As the holidays come near I can’t help but turn my mind to my kids and not for the normal reasons that you would during this season. My kids are a product of a divorced household. I am a product of a divorced household.
I was 11 when my parents called it quits. Ever since that time I have not been a fan of holidays, that was until I married my ex-husband. We had our two kids that we could celebrate with. I still struggled as many children of divorce do. Which parent do I see first? What Thanksgiving dinner do I attend? Do I see mom on Christmas and dad on Christmas Eve?
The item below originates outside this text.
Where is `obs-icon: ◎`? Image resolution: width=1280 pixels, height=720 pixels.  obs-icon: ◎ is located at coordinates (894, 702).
When my ex-husband and I divorced I felt the sour taste of holidays in my mouth all over again. Not only did I have to choose for myself but I also had to choose for my kids. Were we doomed to spend holidays apart, away from loved ones?
Every year as Thanksgiving looms near I start to feel the same anxiety that I always do. I don’t feel holiday cheer; I feel the impending Christmas morning with no kids to wake up to see what Santa brought. I don’t look forward to meals with family; I stress over whose feeling I am going to hurt by not attending their dinner.
I dread the thought of my kids ever having to experience this. That’s why every holiday I put on my big girl smile and talk up the fun they are going to have at dads on Christmas morning and how I can’t wait to see them that afternoon to open gifts. This year I am planning a large Thanksgiving dinner on Saturday when they come home so we can still sit together and eat as a family.
So my gift that I want from every one of you that has to share your children, please don’t make your kids feel bad that they have to go to the other parent’s house during the holidays. Just let them know how much fun they are going to have and you will be waiting for them, arms open to them, always.